* [Directions] Exactly transcribe the line that holds "This screenshot has height=400, width=600." and every remaining line of the records, up to and including the final one, with nothing else.

[Stored data entries]
----------

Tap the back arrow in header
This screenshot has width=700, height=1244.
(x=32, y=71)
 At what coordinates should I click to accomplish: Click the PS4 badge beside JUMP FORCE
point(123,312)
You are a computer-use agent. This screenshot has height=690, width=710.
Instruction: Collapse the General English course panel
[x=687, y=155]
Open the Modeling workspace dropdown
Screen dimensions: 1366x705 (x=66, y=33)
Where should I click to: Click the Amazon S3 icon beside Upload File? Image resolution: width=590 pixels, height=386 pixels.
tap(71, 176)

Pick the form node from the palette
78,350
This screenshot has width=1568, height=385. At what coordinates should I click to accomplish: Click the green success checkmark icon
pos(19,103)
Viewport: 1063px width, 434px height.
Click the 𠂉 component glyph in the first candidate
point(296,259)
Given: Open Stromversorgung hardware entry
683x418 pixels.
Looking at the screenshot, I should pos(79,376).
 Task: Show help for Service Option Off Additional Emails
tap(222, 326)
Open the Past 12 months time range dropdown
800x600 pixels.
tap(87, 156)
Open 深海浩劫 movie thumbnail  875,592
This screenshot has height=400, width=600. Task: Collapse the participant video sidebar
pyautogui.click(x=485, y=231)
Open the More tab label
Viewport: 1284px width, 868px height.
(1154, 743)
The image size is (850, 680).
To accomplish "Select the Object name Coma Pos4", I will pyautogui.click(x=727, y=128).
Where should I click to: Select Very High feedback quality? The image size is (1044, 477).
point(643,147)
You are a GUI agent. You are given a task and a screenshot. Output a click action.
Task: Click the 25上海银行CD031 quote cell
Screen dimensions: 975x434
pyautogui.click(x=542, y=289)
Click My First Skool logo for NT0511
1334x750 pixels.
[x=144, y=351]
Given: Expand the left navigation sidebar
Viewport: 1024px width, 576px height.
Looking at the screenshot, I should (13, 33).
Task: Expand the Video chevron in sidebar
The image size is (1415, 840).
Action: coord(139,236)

----------

* [Result of the task]
This screenshot has height=400, width=600. Task: Collapse the participant video sidebar
pyautogui.click(x=485, y=231)
Open the More tab label
Viewport: 1284px width, 868px height.
(1154, 743)
The image size is (850, 680).
To accomplish "Select the Object name Coma Pos4", I will pyautogui.click(x=727, y=128).
Where should I click to: Select Very High feedback quality? The image size is (1044, 477).
point(643,147)
You are a GUI agent. You are given a task and a screenshot. Output a click action.
Task: Click the 25上海银行CD031 quote cell
Screen dimensions: 975x434
pyautogui.click(x=542, y=289)
Click My First Skool logo for NT0511
1334x750 pixels.
[x=144, y=351]
Given: Expand the left navigation sidebar
Viewport: 1024px width, 576px height.
Looking at the screenshot, I should (13, 33).
Task: Expand the Video chevron in sidebar
The image size is (1415, 840).
Action: coord(139,236)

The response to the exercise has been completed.